1. In zijn arrest van 15 januari 2019 [1] laat de Hoge Raad zich voor het eerst uit over de vraag of een verrekenbeding waarin partijen afwijken van het wederkerigheidsvereiste, ook stand houdt in faillissement. Is een beding in strijd met artikel 53 Fw als het inhoudt dat de wederpartij van de latere failliet zijn schuld kan verrekenen met een vordering op een andere partij, of zelfs met een vordering van een andere partij op een ander dan de failliet? In de praktijk zijn dergelijke afspraken aan de orde van de dag, bijvoorbeeld binnen concerns.
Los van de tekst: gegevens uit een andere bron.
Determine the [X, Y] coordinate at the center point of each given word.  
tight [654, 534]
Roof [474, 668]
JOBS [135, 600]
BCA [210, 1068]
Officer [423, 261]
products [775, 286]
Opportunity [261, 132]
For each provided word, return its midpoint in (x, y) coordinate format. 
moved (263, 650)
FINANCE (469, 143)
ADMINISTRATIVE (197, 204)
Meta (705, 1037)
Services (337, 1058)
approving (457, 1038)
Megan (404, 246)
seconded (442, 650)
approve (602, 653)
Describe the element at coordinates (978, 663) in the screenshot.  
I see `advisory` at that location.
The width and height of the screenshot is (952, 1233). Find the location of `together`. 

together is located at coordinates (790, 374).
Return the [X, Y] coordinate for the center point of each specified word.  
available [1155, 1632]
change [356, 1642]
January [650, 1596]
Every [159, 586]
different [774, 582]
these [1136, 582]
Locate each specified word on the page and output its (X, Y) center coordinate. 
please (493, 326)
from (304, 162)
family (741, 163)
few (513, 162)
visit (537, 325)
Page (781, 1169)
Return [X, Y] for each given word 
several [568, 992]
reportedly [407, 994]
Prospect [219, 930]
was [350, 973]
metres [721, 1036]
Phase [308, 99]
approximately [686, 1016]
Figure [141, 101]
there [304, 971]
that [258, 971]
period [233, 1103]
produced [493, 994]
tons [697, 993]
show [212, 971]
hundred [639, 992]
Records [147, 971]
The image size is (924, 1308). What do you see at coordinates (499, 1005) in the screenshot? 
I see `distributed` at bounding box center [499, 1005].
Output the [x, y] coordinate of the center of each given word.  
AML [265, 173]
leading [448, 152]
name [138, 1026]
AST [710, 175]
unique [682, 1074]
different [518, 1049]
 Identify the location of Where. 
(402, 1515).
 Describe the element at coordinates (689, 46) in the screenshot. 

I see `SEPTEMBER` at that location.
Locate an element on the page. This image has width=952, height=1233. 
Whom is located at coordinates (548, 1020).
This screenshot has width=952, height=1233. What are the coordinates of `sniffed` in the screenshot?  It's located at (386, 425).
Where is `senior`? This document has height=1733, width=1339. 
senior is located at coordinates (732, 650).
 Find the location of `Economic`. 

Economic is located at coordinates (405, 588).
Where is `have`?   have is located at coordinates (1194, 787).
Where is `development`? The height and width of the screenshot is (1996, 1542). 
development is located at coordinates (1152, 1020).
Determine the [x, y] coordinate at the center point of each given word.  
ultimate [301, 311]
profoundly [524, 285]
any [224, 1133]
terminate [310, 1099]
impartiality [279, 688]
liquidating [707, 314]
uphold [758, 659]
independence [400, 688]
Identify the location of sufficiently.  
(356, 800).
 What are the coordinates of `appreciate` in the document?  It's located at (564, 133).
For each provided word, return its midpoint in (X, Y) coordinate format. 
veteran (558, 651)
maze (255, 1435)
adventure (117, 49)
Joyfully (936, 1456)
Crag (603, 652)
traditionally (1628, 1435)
De vraag hield de literatuur en rechtspraak nog verdeeld, maar de Hoge Raad is beslist: artikel 53 Fw staat aan dergelijke afspraken niet in de weg. De bepaling is (grotendeels) van regelend recht. Wel dwingendrechtelijk is het vereiste dat schuld en vordering voor het faillissement zijn ontstaan of voortvloeien uit handelingen die voor de faillietverklaring met de gefailleerde zijn verricht. Afwijking van deze regel zou namelijk in strijd komen met het fixatiebeginsel en is dus niet mogelijk.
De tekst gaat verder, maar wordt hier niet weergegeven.